Colorado State University Cooperative Extension Offers 4-H After School Program Across State

The sound of the end-of-the-day school bell brings sheer joy to children’s faces, but that also can cause anxiety and create worries for parents. Do you know what your child is doing at 3 p.m. when the school bell rings? Colorado State University Cooperative Extension offers after school programs to children around the state, giving them an opportunity to have fun in a safe environment while learning life skills such as communication, responsibility, leadership and how to make good decisions.

Across America today, 14.3 million children are responsible for themselves when the school day ends, and in Colorado alone, 33 percent of children in kindergarten through 12th grade are responsible for taking care of themselves an average of about six hours per week, according to the 2002-2003 Afterschool Alliance survey.  

"Our programs offer positive learning activities for students after school," said Jan Carroll, Colorado State Cooperative Extension 4-H youth development specialist. "Parents can be assured their children are receiving assistance on their school work and learning life skills through multiple activities."

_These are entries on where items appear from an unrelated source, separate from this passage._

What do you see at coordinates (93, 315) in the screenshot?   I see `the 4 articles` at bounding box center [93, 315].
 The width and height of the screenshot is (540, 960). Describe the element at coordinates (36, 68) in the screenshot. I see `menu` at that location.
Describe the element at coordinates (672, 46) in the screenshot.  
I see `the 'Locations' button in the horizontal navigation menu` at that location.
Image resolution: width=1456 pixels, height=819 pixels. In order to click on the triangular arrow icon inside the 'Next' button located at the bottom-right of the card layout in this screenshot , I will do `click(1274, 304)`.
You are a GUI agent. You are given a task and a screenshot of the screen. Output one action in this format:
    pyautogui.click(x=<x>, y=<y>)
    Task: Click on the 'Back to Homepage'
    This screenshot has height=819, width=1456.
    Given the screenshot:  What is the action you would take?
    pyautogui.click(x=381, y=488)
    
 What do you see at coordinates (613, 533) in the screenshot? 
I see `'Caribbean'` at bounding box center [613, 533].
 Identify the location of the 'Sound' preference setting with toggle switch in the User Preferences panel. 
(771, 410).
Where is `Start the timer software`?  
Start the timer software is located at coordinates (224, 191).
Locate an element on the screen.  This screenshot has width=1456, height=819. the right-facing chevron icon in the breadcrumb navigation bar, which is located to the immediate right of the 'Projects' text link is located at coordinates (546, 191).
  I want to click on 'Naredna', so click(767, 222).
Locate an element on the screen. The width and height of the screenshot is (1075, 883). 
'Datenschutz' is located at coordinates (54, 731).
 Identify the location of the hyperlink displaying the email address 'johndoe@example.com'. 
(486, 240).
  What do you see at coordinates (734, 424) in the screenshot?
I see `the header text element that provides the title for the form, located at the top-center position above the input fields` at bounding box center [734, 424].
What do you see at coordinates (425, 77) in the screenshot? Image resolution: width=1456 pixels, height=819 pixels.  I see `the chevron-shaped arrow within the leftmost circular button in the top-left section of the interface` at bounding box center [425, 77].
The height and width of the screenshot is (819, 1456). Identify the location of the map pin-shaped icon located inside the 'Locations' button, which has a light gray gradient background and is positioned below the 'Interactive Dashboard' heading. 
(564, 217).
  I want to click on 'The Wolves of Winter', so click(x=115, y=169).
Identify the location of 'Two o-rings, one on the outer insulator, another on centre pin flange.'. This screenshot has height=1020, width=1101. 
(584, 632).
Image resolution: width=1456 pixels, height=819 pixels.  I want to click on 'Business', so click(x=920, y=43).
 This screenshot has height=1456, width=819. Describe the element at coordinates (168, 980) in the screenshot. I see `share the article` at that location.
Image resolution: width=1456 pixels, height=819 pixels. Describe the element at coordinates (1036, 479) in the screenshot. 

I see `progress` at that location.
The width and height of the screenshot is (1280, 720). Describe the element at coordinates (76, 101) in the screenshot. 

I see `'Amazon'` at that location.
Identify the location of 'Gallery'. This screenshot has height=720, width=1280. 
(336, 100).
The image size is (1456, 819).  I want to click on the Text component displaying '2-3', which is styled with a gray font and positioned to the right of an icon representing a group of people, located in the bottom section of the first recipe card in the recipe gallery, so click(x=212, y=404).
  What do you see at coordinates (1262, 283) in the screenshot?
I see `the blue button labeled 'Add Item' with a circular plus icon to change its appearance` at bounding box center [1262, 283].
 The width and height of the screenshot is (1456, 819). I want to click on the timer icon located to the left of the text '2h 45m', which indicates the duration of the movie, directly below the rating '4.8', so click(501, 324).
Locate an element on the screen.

Colorado State Cooperative Extension offers a variety of 4-H programs spread geographically, including El Paso County, the winner of National After School award; Routt County; Huerfano County; and Adams County. In October 2004, 14 counties in Colorado were reported to have 4-H after-school programs.

Each county offers different activities, but all 4-H after-school programs teach life skills, such as communication, decision-making, citizenship and global awareness. The youth, ages 5 to 18, learn these life skills through projects such as baking, cake decorating, science, food and nutrition, sewing, ceramics, electricity, plants, cultural dance and many more.

4-H, America’s largest out-of-school education for boys and girls, provides opportunities for all youth, regardless of race, location or economic situation. It is supported by county, state and federal funds. The curriculum is provided by each state’s land-grant university through that university’s Cooperative Extension, which in Colorado is Colorado State University.